__PROBLEM STATEMENT__: Produce again, without any change, the lines running from the one with "Vain välttämättömät (615, 364)" through the final line of the data below, and only those.

== EXCERPTED RECORDS ==

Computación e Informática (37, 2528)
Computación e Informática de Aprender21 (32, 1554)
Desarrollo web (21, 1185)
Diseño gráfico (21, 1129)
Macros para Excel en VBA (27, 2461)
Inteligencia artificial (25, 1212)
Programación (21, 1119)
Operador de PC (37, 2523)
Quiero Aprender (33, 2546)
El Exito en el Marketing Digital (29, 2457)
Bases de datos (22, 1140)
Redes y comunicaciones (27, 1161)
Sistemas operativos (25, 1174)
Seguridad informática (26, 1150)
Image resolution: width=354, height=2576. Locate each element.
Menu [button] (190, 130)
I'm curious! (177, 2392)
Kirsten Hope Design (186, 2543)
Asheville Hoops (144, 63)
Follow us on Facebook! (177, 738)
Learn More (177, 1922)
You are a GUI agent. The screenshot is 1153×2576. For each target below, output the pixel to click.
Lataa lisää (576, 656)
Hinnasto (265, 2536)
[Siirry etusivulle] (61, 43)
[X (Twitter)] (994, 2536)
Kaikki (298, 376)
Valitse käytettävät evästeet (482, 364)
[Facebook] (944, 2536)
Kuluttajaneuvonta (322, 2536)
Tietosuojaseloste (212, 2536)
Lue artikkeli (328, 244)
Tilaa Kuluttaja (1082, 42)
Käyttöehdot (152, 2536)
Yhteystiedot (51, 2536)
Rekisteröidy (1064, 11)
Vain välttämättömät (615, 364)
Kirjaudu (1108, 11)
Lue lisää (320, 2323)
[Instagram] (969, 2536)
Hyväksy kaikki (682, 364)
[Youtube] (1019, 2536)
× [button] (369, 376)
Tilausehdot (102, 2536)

===

__RESULT BELOW__:
Vain välttämättömät (615, 364)
Kirjaudu (1108, 11)
Lue lisää (320, 2323)
[Instagram] (969, 2536)
Hyväksy kaikki (682, 364)
[Youtube] (1019, 2536)
× [button] (369, 376)
Tilausehdot (102, 2536)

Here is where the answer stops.